Exercise objective: Your task is to transcribe all of the data below exactly, omitting the images.

──────── Extracted records ────────

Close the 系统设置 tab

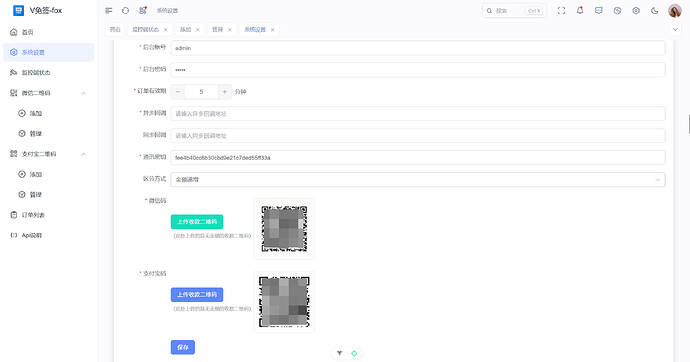272,29
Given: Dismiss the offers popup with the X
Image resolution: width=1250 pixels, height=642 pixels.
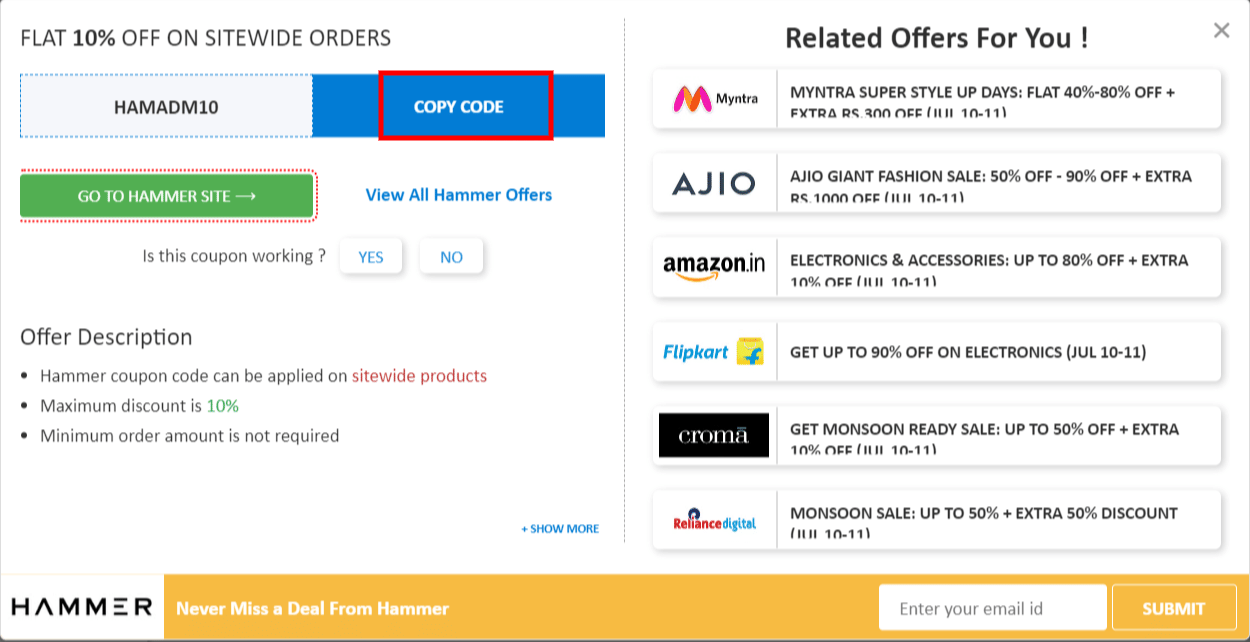Looking at the screenshot, I should (x=1221, y=30).
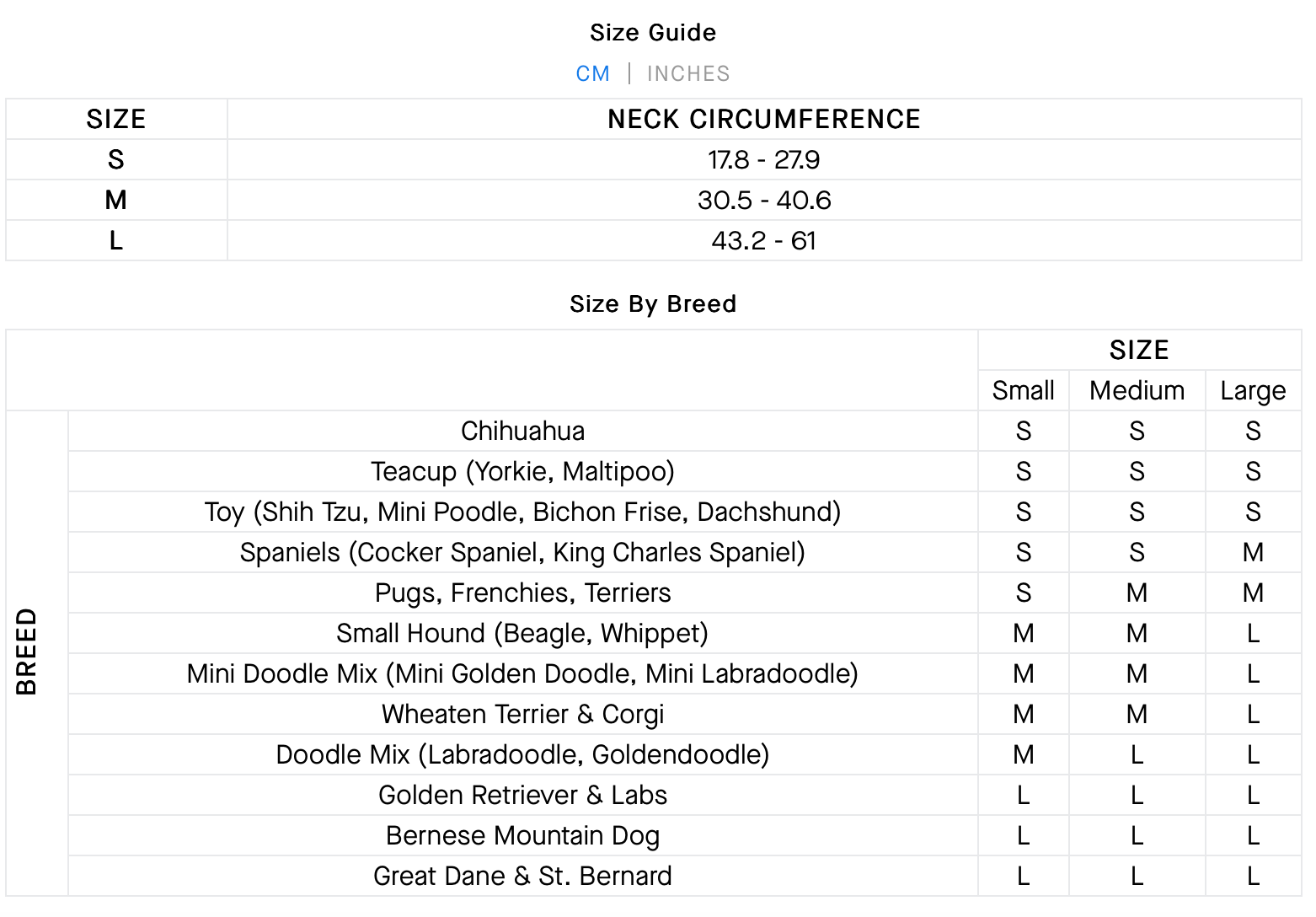This screenshot has width=1316, height=917.
Task: Click the NECK CIRCUMFERENCE column header
Action: 763,120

────────

Answer to this task:
Close the 系统设置 tab

272,29
Given: Dismiss the offers popup with the X
Image resolution: width=1250 pixels, height=642 pixels.
Looking at the screenshot, I should (x=1221, y=30).
This screenshot has width=1316, height=917.
Task: Click the NECK CIRCUMFERENCE column header
Action: 763,120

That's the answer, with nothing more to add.